He angled his head closer to hers. "Do you know what I
think about when I'm in your classroom?" he whispered.
"What I look like naked."
A jolt of surprise rushed through him. Not only because
she'd known exactly what was on his mind, but because she'd dared to voice it
aloud. Maybe she wasn’t the sweet, innocent thing he'd always imagined her to
be. Maybe she had a spark of fire within her that could send him up in flames.
"I take it further than that," he told her. "I not only
think about what you look like without any clothes on, I think about taking
you to my bed."
She shook her head slowly. "That's a fantasy that's not
going to happen, Jack. You're my student."
"And if I wasn't your student, would you allow this?" He
cupped her cheek with one hand and lowered his mouth to hers.
She was heaven--pure and simple. He'd been imagining this
moment for almost five months, and now that it was here, he wasn't
disappointed. Desire took a firmer hold, as she parted her lips for his
questing tongue.
Groaning low, he pressed his body against hers until he
could feel her breasts flatten against his chest. She ran her hands through
his hair, along his neck, across his shoulders. He wanted that touch with no
clothing separating them.
He drew back. "Come to bed with me."
The desperate plea in his voice echoed between them,
embarrassed him a little because he sounded so uncool, so not in control. His
body was aching with need. He'd never wanted anyone, anything, as much as he
wanted her.
"Do you know what would happen to my career if your mother
walked in and found me in bed with her son who happens to be one of my
students?"
"She's not going to walk in. She walked out over a year
ago. She's not coming back."
"Are you telling me you live here by yourself?"
He grinned with cocky self-assurance. Bless his mother for
taking off. "That's right."
"I should get a social worker out here."
"I'm nineteen. Old enough to be on my own."
"But you're in high school, a student. How do you live?"
"I’m in the work-study program. Classes in the morning,
work in the afternoon." He didn’t want to get into all this, didn't want to be
distracted from his purpose in explaining his mother's absence to begin with.
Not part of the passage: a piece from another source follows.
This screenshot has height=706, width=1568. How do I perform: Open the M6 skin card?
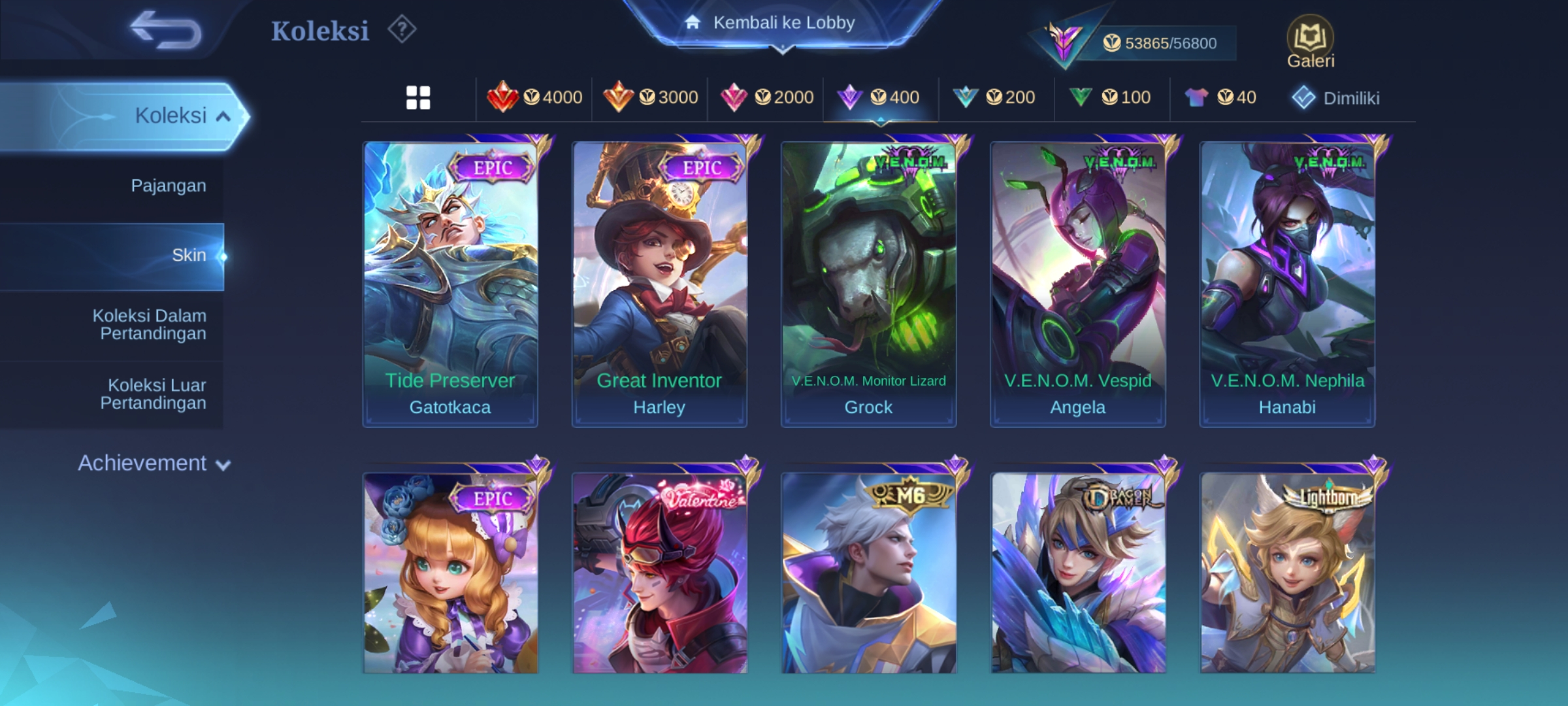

He took her hand. "Come on."
She tugged free. "No."
"There's nothing stopping us."
"Of course, there is, Jack. I'm a teacher. There's a
measure of trust between the school board and me, a measure of trust between
my students and me, their parents and me. I'm not going to violate that
trust."
"But you want me," he insisted. "I see it in the way you
look at me during class when everyone else is working on an assignment."
"My personal feelings are of no consequence. I'm here as a
teacher, not as a potential lover."
"Lover. I like the sound of that. You think I'm hot."
"As long as you're my student--"
"I'll drop out of school tomorrow," he promised her.
"I'd never be interested in a quitter, in someone who
didn't bother to finish high school."
He studied her. The determination in her eyes, the defiant
angle of her jaw. He felt as though he'd somehow been manipulated.
"Are you saying the only chance I have of getting you into
bed is if I finish school and graduate?"
"I'm saying if you don't . . . then there's no chance at
all."
#
Jack Morgan was in town. Jack Morgan was in town.
Like an irritating song stuck on replay, the unsettling refrain kept running
through Kelley's weary mind. Jack Morgan was in town.
She had always worried that he'd end up entangled with the
law. But she'd envisioned him having the handcuffs slapped on him, not doing
the slapping himself. She couldn't quite wrap her mind around the fact that he
was the police chief.
After a restless night, she looked like hell. She felt like
it, too, with a headache threatening to erupt at any minute. Through eyelids
swollen from lack of sleep, she squinted at her reflection in the bathroom
mirror. Her skin was far too pale. Her light application of makeup didn't
help, but she certainly had no desire to imitate Madison's guise from last
night.
And talk about bad hair day. Even though she'd shampooed
and dried her hair, it possessed no sheen, no shine. It simply hung--limp and
dull--to her shoulders. She was halfway tempted to pull it back, but she had
this incredible urge to feel feminine, to look feminine. It was in direct
response to Jack's ability to look so damned masculine.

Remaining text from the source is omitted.